L'aéroport a amélioré le confort des passagers durant les périodes de pointe tout en réduisant les effectifs superflus en dehors des périodes critiques. Les hausses saisonnières des coûts ont été maîtrisées sans impacter l'expérience passager. La direction a acquis la certitude que ses décisions opérationnelles étaient fondées sur des données probantes et non sur la simple précaution, ce qui a permis une planification saisonnière plus rigoureuse d'une année sur l'autre.
Étude de cas 3
Profil de l'aéroportEurope de l'Ouest · Aéroport international réglementé · Environ 26 millions de passagers par an
L'aéroport a fait l'objet d'une surveillance accrue de la part des autorités de réglementation et des compagnies aériennes partenaires concernant ses engagements en matière de qualité de service. Si les processus fondamentaux étaient bien documentés, les espaces de détente manquaient de preuves formelles de performance. Les audits reposaient essentiellement sur des inspections manuelles et des rapports a posteriori.
Les indicateurs clés de performance (KPI) relatifs aux équipements ont été formalisés, notamment le respect des normes de confort, les délais d'intervention et la durée de gestion des débordements. Des tableaux de bord ont été configurés pour générer des synthèses périodiques adaptées aux audits et aux évaluations de service. Les registres d'incidents ont permis de retracer les actions correctives et leurs résultats.
L'aéroport a amélioré sa préparation aux audits et réduit les efforts nécessaires pour soutenir les contrôles de conformité. La performance des services et équipements a été intégrée aux rapports de service réguliers, ce qui a renforcé la transparence auprès des parties prenantes. Cette approche fondée sur les données a permis de réduire le recours aux inspections manuelles et aux évaluations subjectives.
Étude de cas 4
Profil de l'aéroportEurope du Nord · Porte d'entrée internationale en pleine expansion · ~30 millions de passagers par an
L'aéroport se préparait à ouvrir un nouveau terminal tout en maintenant ses activités dans les installations existantes. Les hypothèses de planification concernant les sanitaires, les salles de prière et les salons VIP reposaient sur des maquettes plutôt que sur l'observation du comportement des passagers. La direction exigeait des données probantes pour valider la planification des capacités et l'état de préparation opérationnelle.

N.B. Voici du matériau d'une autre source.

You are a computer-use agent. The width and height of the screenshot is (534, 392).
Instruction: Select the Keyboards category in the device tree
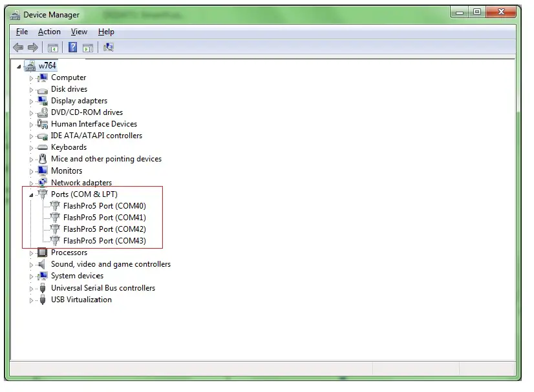point(67,147)
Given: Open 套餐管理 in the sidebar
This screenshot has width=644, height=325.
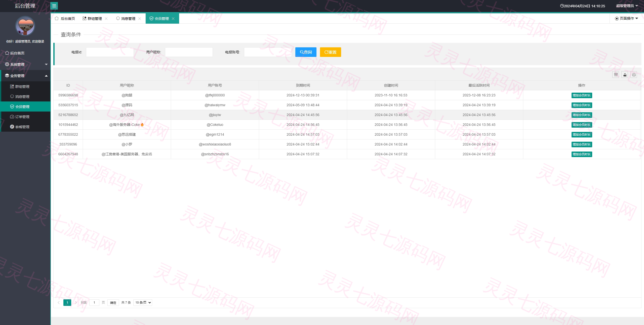Looking at the screenshot, I should 25,127.
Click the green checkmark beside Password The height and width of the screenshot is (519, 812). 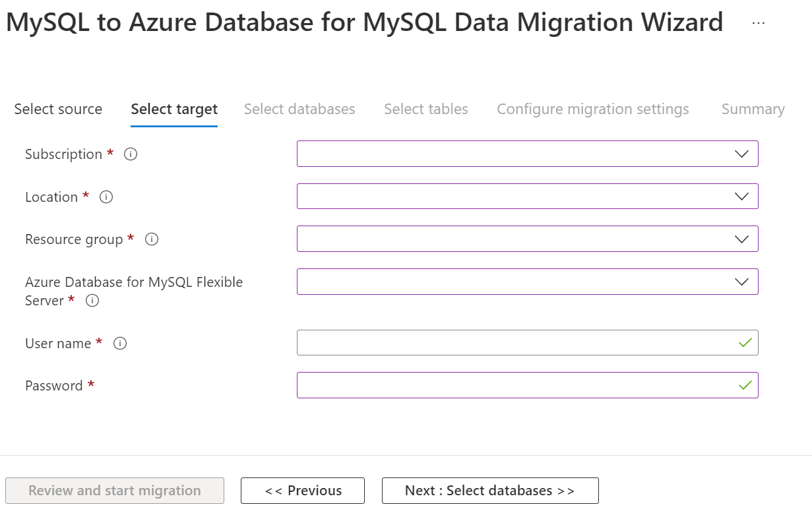coord(745,385)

Les données d'utilisation des services des terminaux existants ont été analysées afin d'établir les tendances d'utilisation réelles. Les temps d'attente aux heures de pointe, la fréquence des débordements et la durée de récupération ont été étudiés selon les saisons. Ces observations ont permis d'optimiser les modèles de dotation en personnel, les programmes de nettoyage et les politiques d'accès du nouveau terminal avant son ouverture.
Le terminal a ouvert ses portes avec moins d'ajustements post-inauguration que les extensions précédentes. Les premières semaines d'exploitation ont démontré que les espaces de détente fonctionnaient correctement malgré un volume de passagers supérieur aux prévisions. L'aéroport a ainsi réduit le besoin de modifications opérationnelles d'urgence et a pu aborder plus sereinement la planification future de ses infrastructures.